Effects of a Contentious Divorce on Children

Divorces are notoriously characterized as contentious and messy. It is a situation where two people, who once loved each other enough to exchange vows, are now pitted against one another in a heated battle, each trying to gain leverage over the other. The website, TwoOfUs.org, is a project of the National Healthy Marriage Resource Center (NHMRC). According to a report published on the site, parental behavior during a divorce greatly influences the effects of divorce on the children. Often, the only positive aspect of a divorce, from a child’s perspective, is the end of an embattled household. If negative interactions continue during the divorce process, the children continue to be affected by the parents’ bad behaviors, instead of being freed from the negativity of the marriage.

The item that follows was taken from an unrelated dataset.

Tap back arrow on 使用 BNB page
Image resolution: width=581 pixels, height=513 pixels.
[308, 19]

The “honorable ending” promoted by Katherine Woodward Thomas is seemingly advantageous for the children of divorce. According to the NHMRC report, the development of a respectful co-parenting relationship is vital to a child’s well being and emotional health.

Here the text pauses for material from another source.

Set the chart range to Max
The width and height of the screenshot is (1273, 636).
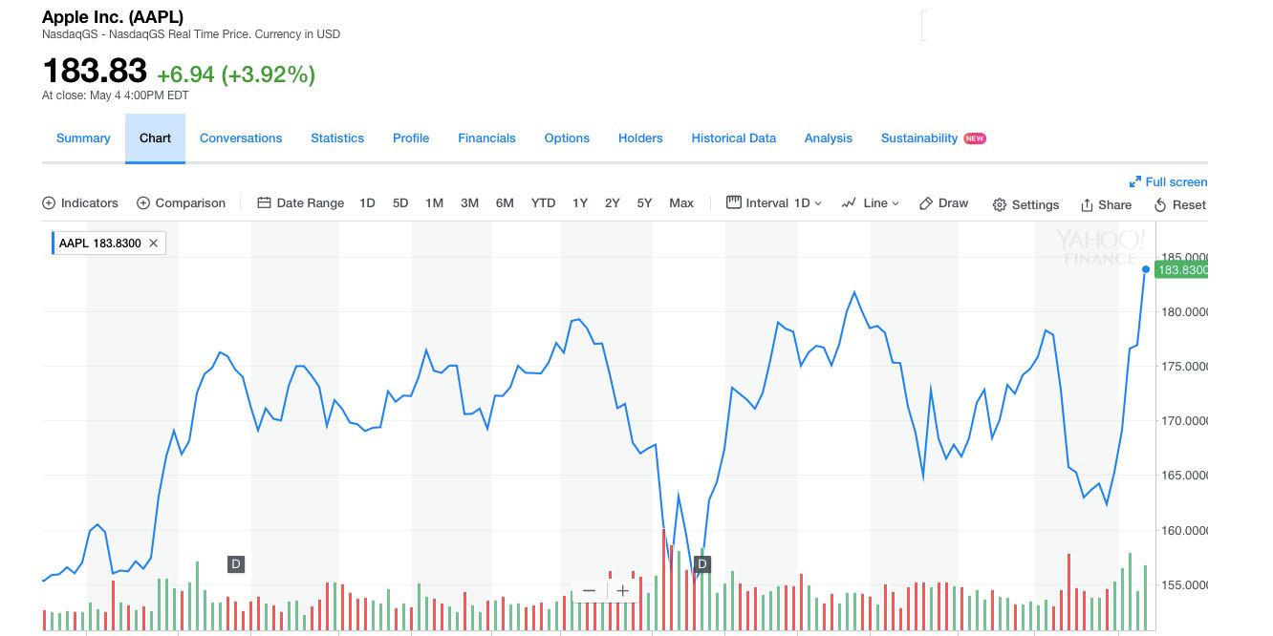681,203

Mediating an “Honorable Ending”

Divorcing individuals can promote a positive post-marital relationship by starting the divorce process with a respectful and collaborative approach. Mediation can be an effective tool during the dissolution of a marriage. The process includes the parties and a neutral mediator who works to create a mutual agreement between the parties, negating the need for intervention by the courts. Mediation provides a valuable opportunity for divorcing parents to show their children how to resolve disputes in a respectful and cooperative manner.

If you and your spouse aspire to have a respectful and peaceful divorce, let the Law Office of Martin Murphy LLC guide you through the process. Offering mediation services and collaborative representation, the Law Office of Martin Murphy LLC stands apart from other divorce attorneys by offering its clients cost-effective representation. Contact the Law Office of Martin Murphy LLC at (781) 285-8989 for a free consultation today.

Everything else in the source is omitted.